The investigators, led by Hasan Korkaya, Ph.D., at the GRU Cancer Center, found that breast cancer cells with elevated Notch activity displayed cancer stem cell properties and also had the ability to initiate tumors in serial transplantation assays in mouse xenografts. Upon analyzing a large number of breast cancer samples, the team’s findings suggest that the expression of the Notch4 isoform is significantly correlated with elevated Notch activity and poor patient survival.

The study has been published in the American Association for Cancer Research journal, Molecular Cancer Therapeutics.

“Notch is a critical developmental pathway playing important physiological roles, and thus alteration of this pathway leads to dramatic pathological conditions including cancer. Fortunately, we now have the inhibitors to target this pathway to circumvent its unwanted activities,” Korkaya says.

Due to the clinical relevance of the Notch signaling pathway, a number of Notch-targeting inhibitors and neutralizing antibodies are in preclinical and early clinical development.  One such drug is MRK-003, the gamma-secretase inhibitor used in these studies, which was provided by Merck & Co., Inc.

“We were the first to identify breast cancer stem cells more than a decade ago. I am now pleased to see that the molecular characterization of these breast cancer stem cells is leading the way for alternative therapeutics. As a matter of fact, this study complements and provides molecular explanation for our previous clinical phase I study where we showed the benefit of a gamma-secretase or Notch inhibitor in patients,” says study author Max Wicha, M.D., director emeritus of the University of Michigan Comprehensive Cancer Center, emphasizing the clinical relevance of such breast cancer stem cell-specific pathways.

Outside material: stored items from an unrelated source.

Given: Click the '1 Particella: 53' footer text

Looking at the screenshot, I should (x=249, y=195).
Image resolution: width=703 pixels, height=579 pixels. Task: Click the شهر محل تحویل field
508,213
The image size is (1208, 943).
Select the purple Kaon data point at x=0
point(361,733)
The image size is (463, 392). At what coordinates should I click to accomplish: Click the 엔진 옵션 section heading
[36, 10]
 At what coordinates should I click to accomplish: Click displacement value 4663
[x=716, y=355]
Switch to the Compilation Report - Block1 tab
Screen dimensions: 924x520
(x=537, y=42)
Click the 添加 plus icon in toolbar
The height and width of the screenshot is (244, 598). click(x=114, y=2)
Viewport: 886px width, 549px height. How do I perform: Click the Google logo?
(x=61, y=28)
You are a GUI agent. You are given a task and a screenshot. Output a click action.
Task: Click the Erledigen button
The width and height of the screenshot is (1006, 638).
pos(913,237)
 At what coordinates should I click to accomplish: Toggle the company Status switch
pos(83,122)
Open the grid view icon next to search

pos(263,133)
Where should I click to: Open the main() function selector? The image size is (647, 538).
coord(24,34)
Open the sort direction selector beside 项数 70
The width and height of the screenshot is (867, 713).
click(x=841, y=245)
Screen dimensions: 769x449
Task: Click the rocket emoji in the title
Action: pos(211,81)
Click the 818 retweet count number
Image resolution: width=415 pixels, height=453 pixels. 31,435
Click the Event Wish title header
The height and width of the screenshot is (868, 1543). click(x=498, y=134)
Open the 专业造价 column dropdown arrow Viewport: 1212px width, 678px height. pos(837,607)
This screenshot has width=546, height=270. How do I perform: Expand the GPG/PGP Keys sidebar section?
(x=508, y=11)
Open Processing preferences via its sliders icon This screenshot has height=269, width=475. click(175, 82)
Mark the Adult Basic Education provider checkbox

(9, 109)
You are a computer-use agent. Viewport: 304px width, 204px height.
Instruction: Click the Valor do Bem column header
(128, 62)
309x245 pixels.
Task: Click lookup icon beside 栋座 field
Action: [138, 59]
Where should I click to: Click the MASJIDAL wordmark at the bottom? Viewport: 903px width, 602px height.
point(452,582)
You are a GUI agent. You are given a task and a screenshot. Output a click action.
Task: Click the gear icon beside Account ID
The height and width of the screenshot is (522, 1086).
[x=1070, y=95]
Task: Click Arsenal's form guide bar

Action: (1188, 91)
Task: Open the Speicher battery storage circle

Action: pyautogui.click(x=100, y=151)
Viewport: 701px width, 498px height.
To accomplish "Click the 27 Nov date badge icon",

The study’s authors recognize that additional pre-clinical and early clinical testing is necessary to establish the use of Notch inhibitors in breast cancer patients. Furthermore, they also believe that the Notch pathway may be critical player in cancer stem cells from other types of malignancies.

Reference: D’Angelo RC, Ouzounova M, Davis A, Choi D, Tchuenkam SM, Kim G, Luther T, Quraishi AA, Senbabaoglu Y, Conley SJ, Clouthier SG, Hassan KA, Wicha MS, Korkaya H. Notch reporter activity in breast cancer cell lines identifies a subset of cells with stem cell activity. Mol Cancer Ther.  2015, 10.1158/1535-7163. MCT-14-00228

Disclosure: Wicha has financial holdings and is a scientific adviser for OncoMed Pharmaceuticals; is a scientific adviser for Verastem, Paganini and MedImmune; and receives research support from Dompe Pharmaceuticals and MedImmune.  The Notch inhibitor MRK-003 was provided by Merck & Co., Inc.